* Your instructions *
Copy, exactly and without additions, every line in the records below from the one holding "Click the De-plosive Bypass button" through the one holding "Task: Switch to the 概览 tab", both ends included.

Information supplied START

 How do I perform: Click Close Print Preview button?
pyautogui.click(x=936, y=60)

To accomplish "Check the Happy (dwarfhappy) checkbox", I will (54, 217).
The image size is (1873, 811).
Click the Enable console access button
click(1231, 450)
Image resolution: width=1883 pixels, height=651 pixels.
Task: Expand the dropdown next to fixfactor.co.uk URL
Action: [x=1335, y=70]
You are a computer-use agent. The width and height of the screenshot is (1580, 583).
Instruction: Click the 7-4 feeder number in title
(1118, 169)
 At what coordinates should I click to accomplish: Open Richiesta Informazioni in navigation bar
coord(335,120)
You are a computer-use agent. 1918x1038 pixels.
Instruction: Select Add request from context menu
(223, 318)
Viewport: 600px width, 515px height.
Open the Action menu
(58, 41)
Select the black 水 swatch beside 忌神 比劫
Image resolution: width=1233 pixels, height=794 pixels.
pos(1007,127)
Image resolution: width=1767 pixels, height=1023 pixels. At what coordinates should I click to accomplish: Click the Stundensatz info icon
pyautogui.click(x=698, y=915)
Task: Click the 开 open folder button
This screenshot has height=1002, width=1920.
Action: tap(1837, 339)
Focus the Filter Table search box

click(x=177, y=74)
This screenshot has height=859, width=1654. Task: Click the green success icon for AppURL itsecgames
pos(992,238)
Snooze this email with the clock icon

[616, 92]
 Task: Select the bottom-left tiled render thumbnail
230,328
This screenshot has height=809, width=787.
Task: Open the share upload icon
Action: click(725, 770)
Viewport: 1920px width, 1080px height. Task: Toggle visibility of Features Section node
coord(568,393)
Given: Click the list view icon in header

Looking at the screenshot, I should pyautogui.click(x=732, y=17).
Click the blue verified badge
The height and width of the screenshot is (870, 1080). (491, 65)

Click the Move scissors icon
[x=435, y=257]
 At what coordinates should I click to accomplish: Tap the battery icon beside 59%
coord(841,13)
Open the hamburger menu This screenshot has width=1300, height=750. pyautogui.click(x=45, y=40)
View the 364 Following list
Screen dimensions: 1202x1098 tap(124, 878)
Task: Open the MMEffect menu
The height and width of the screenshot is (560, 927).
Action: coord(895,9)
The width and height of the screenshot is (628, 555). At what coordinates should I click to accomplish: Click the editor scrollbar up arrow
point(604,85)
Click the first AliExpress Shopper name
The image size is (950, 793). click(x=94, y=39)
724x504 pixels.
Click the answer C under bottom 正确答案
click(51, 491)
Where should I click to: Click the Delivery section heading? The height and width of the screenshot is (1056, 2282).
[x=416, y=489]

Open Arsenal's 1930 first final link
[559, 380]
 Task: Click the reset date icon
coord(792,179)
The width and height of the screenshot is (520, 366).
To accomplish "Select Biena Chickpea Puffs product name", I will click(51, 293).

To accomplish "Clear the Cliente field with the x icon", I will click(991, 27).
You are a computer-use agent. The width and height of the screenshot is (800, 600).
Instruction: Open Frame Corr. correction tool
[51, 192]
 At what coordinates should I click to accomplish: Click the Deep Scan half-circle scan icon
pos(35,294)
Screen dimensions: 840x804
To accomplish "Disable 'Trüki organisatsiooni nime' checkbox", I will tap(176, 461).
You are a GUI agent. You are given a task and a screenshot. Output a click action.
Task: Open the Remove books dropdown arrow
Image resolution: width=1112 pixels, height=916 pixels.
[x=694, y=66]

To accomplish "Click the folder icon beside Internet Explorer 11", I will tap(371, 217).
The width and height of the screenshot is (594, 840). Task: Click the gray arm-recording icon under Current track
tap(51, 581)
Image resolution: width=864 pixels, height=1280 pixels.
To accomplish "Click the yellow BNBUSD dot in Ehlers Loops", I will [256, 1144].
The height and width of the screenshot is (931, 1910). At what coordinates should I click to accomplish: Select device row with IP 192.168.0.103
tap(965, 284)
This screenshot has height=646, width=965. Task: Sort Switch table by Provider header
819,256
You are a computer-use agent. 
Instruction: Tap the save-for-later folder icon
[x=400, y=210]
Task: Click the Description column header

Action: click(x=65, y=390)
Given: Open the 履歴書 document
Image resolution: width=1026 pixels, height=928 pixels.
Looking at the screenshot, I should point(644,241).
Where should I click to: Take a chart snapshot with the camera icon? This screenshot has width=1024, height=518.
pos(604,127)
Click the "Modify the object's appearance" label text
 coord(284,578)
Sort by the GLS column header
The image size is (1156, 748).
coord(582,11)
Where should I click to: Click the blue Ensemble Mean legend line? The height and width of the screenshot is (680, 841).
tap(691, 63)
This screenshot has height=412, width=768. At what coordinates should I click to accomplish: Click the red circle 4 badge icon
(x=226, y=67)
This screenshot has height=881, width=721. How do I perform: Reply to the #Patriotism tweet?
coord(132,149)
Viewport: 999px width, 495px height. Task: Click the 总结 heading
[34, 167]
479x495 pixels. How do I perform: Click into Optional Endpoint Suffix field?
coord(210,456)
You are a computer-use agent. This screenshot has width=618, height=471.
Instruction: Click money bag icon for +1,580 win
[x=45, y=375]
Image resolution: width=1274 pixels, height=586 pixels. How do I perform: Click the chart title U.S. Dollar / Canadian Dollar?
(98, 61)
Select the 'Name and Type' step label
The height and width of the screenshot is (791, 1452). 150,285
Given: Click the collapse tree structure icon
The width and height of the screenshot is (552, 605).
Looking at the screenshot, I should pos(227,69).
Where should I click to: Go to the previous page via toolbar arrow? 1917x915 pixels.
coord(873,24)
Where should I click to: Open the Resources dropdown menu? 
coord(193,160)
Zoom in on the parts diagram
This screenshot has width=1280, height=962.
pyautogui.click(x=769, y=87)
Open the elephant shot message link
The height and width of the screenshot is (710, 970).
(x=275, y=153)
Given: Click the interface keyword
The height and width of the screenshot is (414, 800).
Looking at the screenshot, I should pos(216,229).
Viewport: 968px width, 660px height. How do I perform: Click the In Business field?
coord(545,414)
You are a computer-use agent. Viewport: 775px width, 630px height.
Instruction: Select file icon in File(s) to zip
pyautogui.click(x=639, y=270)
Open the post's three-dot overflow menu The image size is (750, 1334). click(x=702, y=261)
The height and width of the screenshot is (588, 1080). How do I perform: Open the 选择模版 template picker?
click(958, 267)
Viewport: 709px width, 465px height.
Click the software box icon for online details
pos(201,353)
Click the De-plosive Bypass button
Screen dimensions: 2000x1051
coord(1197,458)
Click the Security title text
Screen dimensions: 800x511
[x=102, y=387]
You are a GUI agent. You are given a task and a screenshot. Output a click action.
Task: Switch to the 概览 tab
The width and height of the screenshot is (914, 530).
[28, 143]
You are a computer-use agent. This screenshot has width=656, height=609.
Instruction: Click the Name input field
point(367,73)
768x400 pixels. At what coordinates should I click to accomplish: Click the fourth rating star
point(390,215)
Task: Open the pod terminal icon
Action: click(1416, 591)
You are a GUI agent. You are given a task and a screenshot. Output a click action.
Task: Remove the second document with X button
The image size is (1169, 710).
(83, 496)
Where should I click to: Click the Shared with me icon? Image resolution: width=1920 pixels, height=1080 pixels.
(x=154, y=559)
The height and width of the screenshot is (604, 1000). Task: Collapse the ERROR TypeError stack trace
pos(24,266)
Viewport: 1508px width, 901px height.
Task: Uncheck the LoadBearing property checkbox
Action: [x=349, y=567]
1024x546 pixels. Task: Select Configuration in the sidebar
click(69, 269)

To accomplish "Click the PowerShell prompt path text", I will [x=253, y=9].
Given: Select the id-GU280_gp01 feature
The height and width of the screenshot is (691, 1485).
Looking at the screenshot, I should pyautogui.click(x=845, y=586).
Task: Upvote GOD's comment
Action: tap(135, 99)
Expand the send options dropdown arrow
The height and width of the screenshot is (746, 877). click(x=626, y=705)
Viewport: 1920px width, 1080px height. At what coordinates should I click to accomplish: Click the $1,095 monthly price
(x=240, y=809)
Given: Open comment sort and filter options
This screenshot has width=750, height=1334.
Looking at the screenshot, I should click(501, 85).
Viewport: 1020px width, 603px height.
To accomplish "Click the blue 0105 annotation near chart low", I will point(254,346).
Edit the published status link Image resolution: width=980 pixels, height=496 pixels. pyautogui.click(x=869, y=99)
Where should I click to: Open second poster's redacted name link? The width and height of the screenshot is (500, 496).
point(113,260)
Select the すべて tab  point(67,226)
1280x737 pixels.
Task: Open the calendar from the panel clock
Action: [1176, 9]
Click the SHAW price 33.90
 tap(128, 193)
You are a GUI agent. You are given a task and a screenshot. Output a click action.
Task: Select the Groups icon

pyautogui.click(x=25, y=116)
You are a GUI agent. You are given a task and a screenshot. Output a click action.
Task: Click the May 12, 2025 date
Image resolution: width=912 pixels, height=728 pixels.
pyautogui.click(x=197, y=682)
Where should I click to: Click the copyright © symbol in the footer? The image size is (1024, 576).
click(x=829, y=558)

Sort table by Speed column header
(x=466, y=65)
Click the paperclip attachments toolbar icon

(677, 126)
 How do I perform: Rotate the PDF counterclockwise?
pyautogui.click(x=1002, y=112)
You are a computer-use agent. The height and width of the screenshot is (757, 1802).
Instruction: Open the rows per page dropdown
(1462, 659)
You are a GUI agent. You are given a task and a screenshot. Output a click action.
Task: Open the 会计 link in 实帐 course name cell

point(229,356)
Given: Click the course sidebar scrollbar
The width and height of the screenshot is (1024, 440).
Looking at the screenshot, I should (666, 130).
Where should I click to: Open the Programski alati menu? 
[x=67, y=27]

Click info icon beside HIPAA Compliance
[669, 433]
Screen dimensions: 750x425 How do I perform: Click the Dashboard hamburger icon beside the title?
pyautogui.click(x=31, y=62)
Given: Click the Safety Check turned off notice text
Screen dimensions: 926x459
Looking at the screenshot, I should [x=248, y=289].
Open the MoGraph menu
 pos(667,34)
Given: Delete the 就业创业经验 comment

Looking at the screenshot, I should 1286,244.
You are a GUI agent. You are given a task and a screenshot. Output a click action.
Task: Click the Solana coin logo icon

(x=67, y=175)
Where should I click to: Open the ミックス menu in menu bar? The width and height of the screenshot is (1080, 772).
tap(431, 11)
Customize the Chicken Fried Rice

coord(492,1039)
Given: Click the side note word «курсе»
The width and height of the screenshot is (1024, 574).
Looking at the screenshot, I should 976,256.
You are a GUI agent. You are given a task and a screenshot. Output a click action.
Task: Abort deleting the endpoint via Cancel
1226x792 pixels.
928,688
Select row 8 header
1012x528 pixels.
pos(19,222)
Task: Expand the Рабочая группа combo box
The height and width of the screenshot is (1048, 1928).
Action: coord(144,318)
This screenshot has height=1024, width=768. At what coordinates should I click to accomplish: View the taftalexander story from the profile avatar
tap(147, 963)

Information supplied END

* Result *
Click the De-plosive Bypass button
Screen dimensions: 2000x1051
coord(1197,458)
Click the Security title text
Screen dimensions: 800x511
[x=102, y=387]
You are a GUI agent. You are given a task and a screenshot. Output a click action.
Task: Switch to the 概览 tab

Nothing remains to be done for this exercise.